AIM OF THE TASK: Print every entry again exactly, with no pictures.

START DATA SHOWN

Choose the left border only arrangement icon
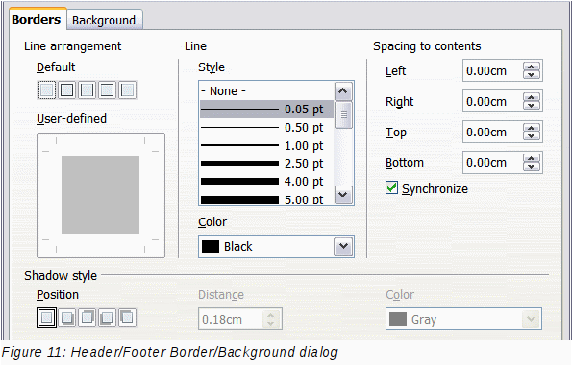Image resolution: width=572 pixels, height=366 pixels. (x=127, y=90)
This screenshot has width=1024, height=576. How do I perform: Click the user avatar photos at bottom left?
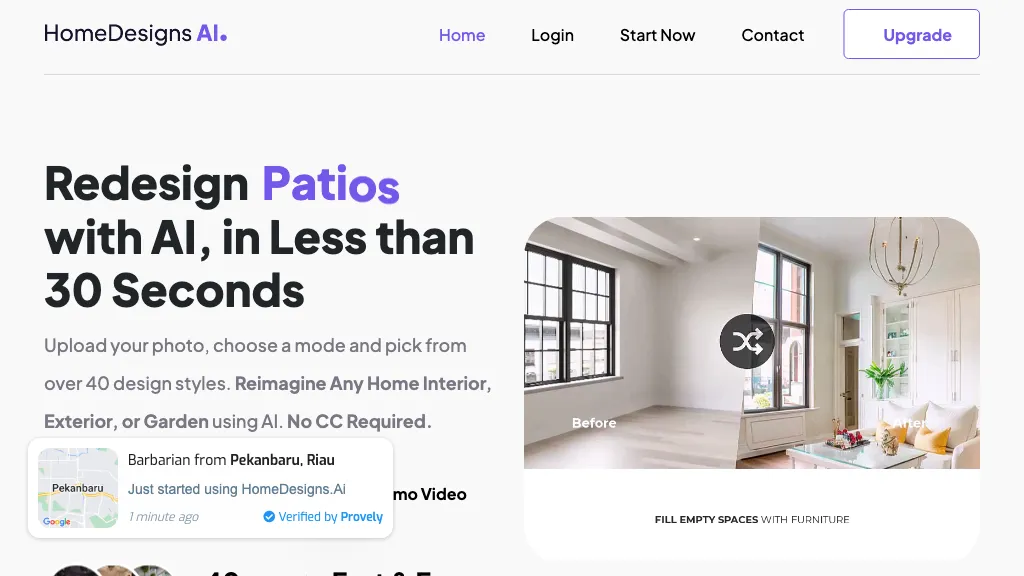[112, 570]
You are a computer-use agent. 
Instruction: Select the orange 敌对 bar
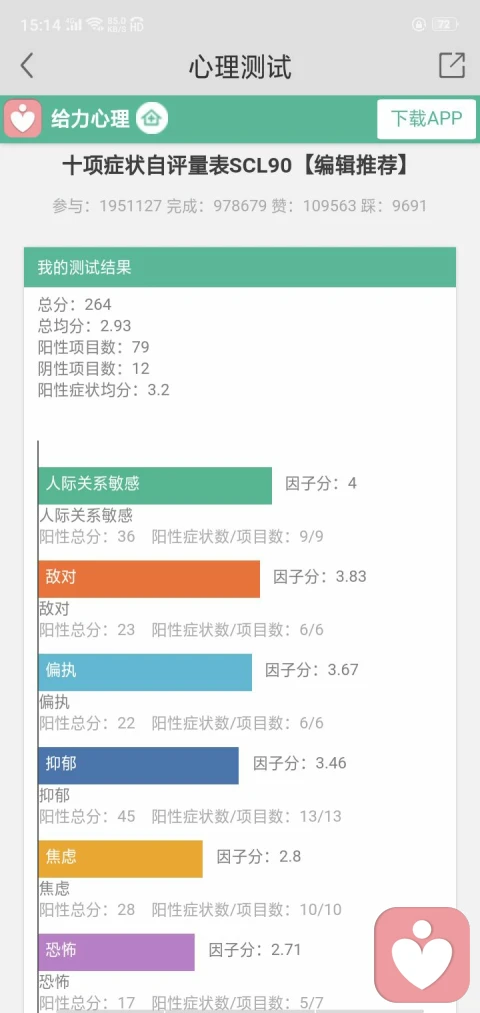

END DATA SHOWN

RESPONSE TO THIS EXERCISE:
Choose the left border only arrangement icon
Image resolution: width=572 pixels, height=366 pixels. (x=127, y=90)
This screenshot has width=1024, height=576. How do I perform: Click the user avatar photos at bottom left?
[112, 570]
You are a computer-use agent. 
Instruction: Select the orange 敌对 bar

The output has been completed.